▶ What you will do
Pick out each line in the records below that contains the word "accomplish", and copy those lines out in full.

▶ Supplied material
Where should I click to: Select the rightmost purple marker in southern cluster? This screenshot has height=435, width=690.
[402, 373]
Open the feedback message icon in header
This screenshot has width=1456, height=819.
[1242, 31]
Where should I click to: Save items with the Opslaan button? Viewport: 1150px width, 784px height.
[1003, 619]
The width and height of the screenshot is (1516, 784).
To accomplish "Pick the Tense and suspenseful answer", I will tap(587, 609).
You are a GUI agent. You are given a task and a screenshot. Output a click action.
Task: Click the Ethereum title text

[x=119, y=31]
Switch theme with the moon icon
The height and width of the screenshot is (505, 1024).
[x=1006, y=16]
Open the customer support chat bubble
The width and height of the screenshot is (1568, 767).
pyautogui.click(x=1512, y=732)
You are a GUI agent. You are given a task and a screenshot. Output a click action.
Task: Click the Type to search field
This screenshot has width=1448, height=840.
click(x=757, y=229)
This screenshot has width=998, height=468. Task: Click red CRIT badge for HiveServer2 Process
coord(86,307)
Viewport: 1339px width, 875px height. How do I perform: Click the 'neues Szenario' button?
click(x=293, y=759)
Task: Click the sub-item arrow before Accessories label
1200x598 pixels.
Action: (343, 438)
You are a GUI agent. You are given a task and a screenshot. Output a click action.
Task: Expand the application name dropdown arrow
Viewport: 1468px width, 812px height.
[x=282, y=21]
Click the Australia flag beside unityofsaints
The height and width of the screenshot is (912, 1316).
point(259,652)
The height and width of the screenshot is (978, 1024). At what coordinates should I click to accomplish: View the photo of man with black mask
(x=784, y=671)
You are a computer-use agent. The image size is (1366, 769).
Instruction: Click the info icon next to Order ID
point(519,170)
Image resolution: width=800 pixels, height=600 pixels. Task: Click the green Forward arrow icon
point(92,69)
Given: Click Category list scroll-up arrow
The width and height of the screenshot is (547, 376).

▶ The output
To accomplish "Pick the Tense and suspenseful answer", I will tap(587, 609).
The height and width of the screenshot is (978, 1024). At what coordinates should I click to accomplish: View the photo of man with black mask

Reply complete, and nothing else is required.